Intro to Data Science: Your Step-by-Step Guide To Starting
The demand for Data Scientists is immense. In this course, you'll learn how you can play a part in fulfilling this demand and build a long, successful career for yourself. The #1 goal of this course is clear: give you all the skills you need to be a Data Scientist who could start the job tomorrow... within 6 weeks. With so much ground to cover, we've stripped out the fluff and geared the lessons to focus 100% on preparing you as a Data Scientist. You'll pick up all the core concepts that veteran Data Scientists understand intimately.
Data Science & Machine Learning with R Udemy
Data Scientist has been ranked the number one job on Glassdoor and the average salary of a data scientist is over $120,000 in the United States according to Indeed! Data Science is a rewarding career that allows you to solve some of the world's most interesting problems! This course is designed for both complete beginners with no programming experience or experienced developers looking to make the jump to Data Science!
The Ethereum trading in 2018 99 Algorithmic Trading Robots
Petko Aleksandrov is professional trader and mentor at EA Forex Academy. He teaches algorithmic trading in his courses and shares his trading strategies. You will learn how he creates 100s of Expert Advisors โ Robots for trading. You will receive included 99 Robots for Ethereum trading. You will see how he tested the strategies for one month period with just few clicks.
Data Science : Master Machine Learning Without Coding
One of the most common problems learners have when jumping into Machine Learning and Data Science is the steep learning curve, and when you add to this the complexity of learning programming languages like Python or R you can get demotivated and lose interest fast. In this course you will learn the basic concepts of machine learning using a visual tool. Where you can just drag drop machine learning algorithms and all other functionality hiding the ugliness of code, making it much more easier to grasp the fundamental concepts. I will "hand-hold" you as we build from scratch 2 different types of supervised machine learning algorithms used in the real world, across several industries and I will explain where and how they are used. The course will teach you those fundamental concepts of machine learning by implementing practical exercises which are based on live examples.

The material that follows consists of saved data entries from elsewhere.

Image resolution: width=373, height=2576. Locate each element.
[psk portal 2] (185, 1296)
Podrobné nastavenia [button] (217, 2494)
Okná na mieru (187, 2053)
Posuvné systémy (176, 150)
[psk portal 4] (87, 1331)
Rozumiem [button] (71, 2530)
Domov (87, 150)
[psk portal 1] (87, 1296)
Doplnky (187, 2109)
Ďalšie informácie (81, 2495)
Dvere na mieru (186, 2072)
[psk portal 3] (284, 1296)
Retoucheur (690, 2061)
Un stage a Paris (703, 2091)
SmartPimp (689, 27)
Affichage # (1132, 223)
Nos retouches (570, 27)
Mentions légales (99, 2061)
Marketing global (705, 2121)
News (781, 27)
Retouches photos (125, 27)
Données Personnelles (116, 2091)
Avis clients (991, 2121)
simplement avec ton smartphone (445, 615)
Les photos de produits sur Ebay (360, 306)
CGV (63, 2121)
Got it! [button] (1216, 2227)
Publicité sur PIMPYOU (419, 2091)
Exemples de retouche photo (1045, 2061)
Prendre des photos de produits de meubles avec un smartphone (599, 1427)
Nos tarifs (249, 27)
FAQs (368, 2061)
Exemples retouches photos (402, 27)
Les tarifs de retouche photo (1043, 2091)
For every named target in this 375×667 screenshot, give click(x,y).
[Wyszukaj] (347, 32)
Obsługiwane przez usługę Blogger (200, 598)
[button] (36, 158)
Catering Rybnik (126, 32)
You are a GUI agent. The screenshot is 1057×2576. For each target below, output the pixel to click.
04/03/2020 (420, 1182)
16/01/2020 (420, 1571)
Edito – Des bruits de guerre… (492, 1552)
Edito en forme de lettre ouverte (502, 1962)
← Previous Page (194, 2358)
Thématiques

Number Theory and Cryptography Coursera
About this course: We all learn numbers from the childhood. Some of us like to count, others hate it, but any person uses numbers everyday to buy things, pay for services, estimated time and necessary resources. People have been wondering about numbers' properties for thousands of years. And for thousands of years it was more or less just a game that was only interesting for pure mathematicians. Famous 20th century mathematician G.H. Hardy once said "The Theory of Numbers has always been regarded as one of the most obviously useless branches of Pure Mathematics".
Statistical Reasoning for Public Health 2: Regression Methods Coursera
This module, along with module 2B introduces two key concepts in statistics/epidemiology, confounding and effect modification. A relation between an outcome and exposure of interested can be confounded if a another variable (or variables) is associated with both the outcome and the exposure. In such cases the crude outcome/exposure associate may over or under-estimate the association of interest. Confounding is an ever-present threat in non-randomized studies, but results of interest can be adjusted for potential confounders.